Data: 2006-04-20 19:13:48
Temat: [pyt] Uzaleznienie od internetu?
Od: KT <k...@W...pl>
Pokaż wszystkie nagłówki
Witam,
Psycholog zalecil mi minimum 6 miesiecy scislej abstynencji - zero
absolutne komputera. Waszym zdaniem to skuteczna metoda przy leczeniu
uzaleznien tego typu? Calkowita abstynencja to tez niestety utrudnienie
sobie zycia, bo pozbawienie sie latwego dostepu do informacji. Z kolei
kontrolowanie kontaktow z tym medium tez jest uciazliwe - latwo sie
mozna zapomniec. W tej chwili niestety jest tak, ze komputer i internet
to moje zycie i taka sytuacja trwa juz od dobrych paru lat.

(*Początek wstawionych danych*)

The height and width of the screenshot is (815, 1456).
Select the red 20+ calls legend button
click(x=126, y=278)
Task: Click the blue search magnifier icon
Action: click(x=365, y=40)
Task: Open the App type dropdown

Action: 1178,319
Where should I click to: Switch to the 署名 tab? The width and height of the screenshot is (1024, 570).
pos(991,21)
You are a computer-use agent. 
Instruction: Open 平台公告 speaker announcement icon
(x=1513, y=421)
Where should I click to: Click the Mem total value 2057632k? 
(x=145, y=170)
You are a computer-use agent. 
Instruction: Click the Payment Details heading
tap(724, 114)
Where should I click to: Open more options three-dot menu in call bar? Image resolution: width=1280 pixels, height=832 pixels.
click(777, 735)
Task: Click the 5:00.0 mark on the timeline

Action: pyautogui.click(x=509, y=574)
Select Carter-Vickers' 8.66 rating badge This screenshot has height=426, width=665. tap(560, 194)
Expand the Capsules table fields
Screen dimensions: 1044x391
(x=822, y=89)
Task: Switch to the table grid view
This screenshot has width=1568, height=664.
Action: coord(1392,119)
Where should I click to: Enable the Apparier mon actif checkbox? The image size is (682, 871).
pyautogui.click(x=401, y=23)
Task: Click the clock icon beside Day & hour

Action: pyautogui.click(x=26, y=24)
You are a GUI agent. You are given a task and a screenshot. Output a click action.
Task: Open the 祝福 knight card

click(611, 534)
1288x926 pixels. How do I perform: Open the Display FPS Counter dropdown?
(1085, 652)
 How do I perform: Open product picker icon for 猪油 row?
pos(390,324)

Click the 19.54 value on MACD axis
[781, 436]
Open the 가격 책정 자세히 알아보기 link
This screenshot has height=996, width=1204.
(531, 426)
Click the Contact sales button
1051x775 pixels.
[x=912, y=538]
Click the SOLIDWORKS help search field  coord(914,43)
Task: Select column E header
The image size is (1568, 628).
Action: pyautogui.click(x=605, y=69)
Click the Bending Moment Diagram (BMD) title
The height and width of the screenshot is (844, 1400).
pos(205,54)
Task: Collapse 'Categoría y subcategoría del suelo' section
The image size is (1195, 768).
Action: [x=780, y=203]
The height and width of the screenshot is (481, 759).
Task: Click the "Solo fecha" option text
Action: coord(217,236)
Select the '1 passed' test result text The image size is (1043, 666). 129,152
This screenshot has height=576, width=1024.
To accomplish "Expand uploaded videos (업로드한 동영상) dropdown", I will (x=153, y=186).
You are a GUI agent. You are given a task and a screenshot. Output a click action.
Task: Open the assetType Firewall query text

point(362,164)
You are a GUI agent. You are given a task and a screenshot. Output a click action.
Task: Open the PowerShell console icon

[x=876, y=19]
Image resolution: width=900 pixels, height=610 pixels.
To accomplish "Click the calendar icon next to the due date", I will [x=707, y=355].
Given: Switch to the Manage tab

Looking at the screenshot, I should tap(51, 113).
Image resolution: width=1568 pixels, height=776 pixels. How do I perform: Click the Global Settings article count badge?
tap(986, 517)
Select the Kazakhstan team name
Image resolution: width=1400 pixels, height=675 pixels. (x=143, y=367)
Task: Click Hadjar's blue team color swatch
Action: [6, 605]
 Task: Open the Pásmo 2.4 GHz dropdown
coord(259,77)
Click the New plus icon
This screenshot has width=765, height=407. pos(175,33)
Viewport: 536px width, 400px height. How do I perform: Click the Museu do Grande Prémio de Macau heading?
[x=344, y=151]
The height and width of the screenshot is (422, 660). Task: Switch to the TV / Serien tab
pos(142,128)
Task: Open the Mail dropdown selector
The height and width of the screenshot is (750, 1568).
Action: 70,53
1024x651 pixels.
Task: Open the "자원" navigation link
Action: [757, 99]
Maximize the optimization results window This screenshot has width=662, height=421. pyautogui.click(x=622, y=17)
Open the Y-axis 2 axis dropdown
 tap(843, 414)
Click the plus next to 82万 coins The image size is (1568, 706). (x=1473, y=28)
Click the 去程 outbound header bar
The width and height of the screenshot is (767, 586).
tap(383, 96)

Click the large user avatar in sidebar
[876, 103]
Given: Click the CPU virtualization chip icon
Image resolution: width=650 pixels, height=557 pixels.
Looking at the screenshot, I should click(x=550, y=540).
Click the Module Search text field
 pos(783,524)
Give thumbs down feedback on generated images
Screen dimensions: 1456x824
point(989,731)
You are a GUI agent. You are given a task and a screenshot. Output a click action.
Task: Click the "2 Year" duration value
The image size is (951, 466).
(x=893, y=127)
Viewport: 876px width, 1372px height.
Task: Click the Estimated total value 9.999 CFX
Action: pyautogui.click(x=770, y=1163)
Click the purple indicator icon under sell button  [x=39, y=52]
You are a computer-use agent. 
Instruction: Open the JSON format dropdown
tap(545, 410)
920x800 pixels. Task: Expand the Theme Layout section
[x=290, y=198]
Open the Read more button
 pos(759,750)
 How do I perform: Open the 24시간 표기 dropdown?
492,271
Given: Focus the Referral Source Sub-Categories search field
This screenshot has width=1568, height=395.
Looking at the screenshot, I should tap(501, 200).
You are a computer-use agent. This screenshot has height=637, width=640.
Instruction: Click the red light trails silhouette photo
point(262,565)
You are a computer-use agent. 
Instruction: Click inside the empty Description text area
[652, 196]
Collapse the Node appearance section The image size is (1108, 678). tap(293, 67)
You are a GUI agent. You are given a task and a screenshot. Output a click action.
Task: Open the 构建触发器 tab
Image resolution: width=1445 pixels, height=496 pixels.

Okazuje sie,
ze jeszcze nie majac dostepu do ogolnoswiatowej pajeczyny mialem
problemy wymagajace kontaktu z psychologiem, tyle ze nie zdawalem sobie
sprawy z racji mlodego wieku i braku jakiegos uswiadomienia ze strony
otoczenia. Po tych kilku latach "hibernacji" jest co oczywiste gorzej,
niz bylo. Marza mi sie wiec gruntowne zmiany zyciowe.
Podsumowujac: calkowita abstynencja, czy jednak dopuszczalny jakis
minimalny kontakt w celu na przyklad skorzystania z serwisu Panoramy
Firm, sprawdzenia rozkladu jazdy pociagow, i tym podobnych praktycznych
zastosowan?
Za pomoc dziekuje, pozdrawiam serdecznie.